▶ TASK DESCRIPTION
Copy out the lines below word for word, leaving out the pictures.

▶ PROVIDED DATA
==============================
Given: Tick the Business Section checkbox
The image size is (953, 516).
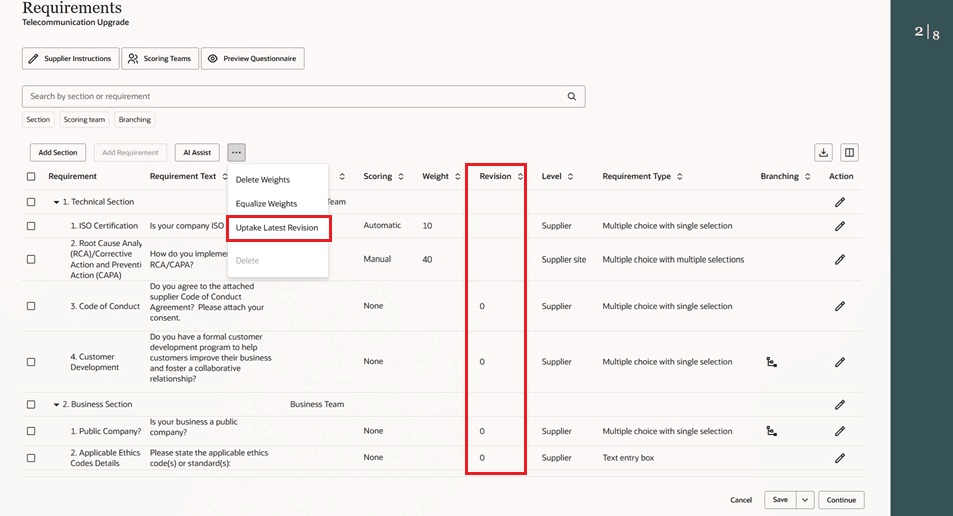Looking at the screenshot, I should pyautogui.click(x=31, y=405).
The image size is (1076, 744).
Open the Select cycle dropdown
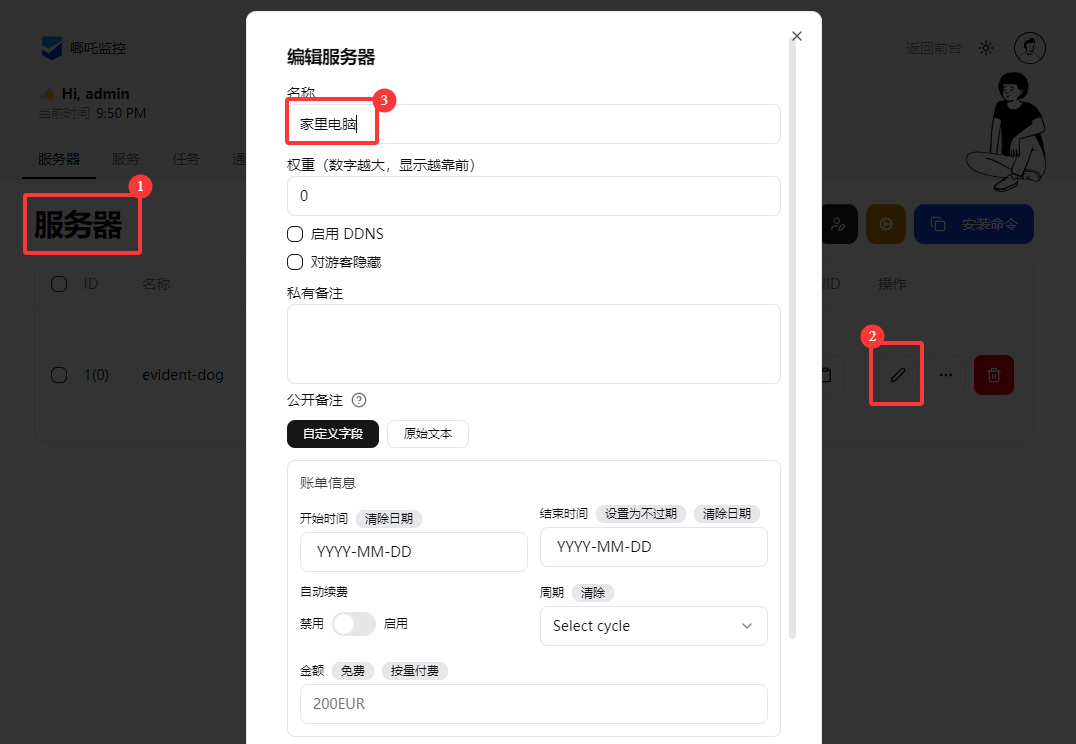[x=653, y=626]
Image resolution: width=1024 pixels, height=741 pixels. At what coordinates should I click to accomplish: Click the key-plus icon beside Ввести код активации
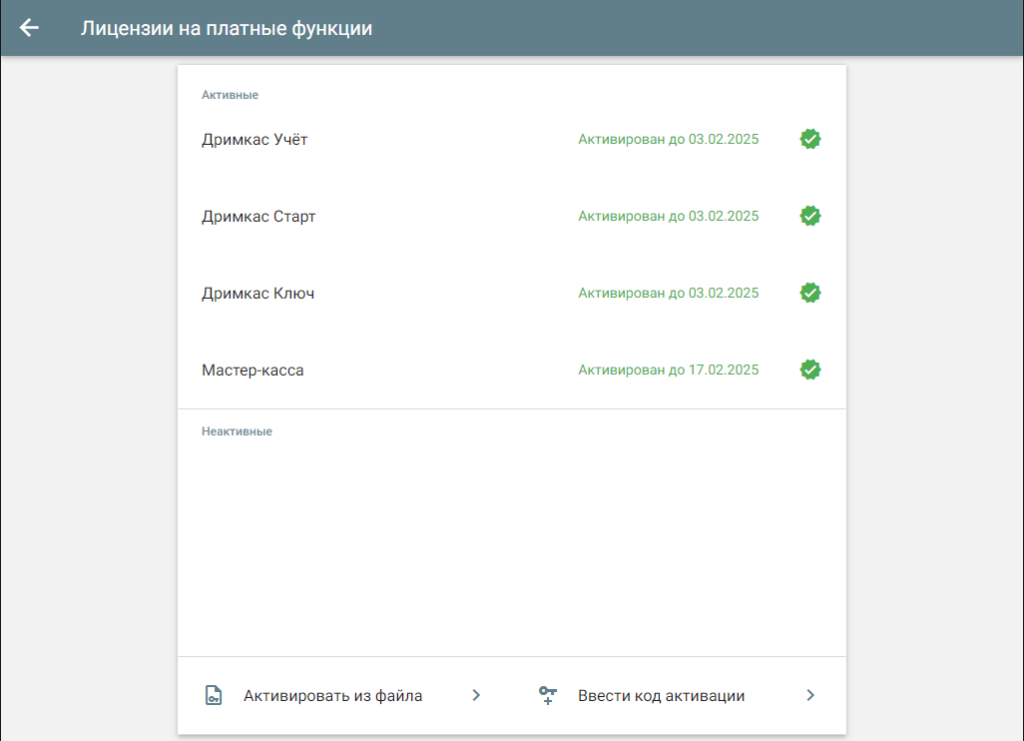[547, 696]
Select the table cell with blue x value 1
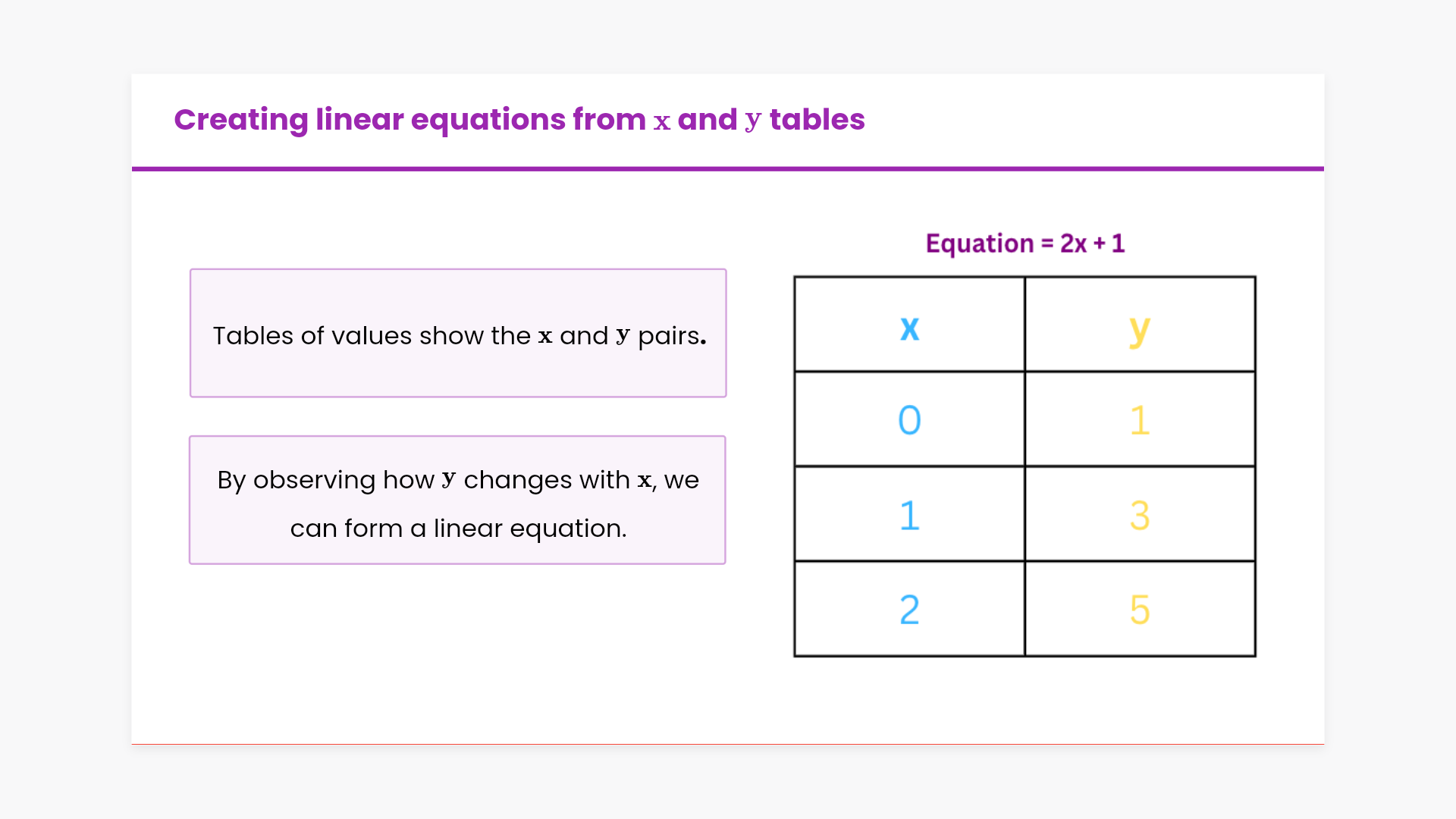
==============================
▶ RESULT
Given: Tick the Business Section checkbox
The image size is (953, 516).
Looking at the screenshot, I should pyautogui.click(x=31, y=405).
The image size is (1076, 744).
Open the Select cycle dropdown
[x=653, y=626]
Image resolution: width=1024 pixels, height=741 pixels. At what coordinates should I click to accomplish: Click the key-plus icon beside Ввести код активации
[547, 696]
Select the table cell with blue x value 1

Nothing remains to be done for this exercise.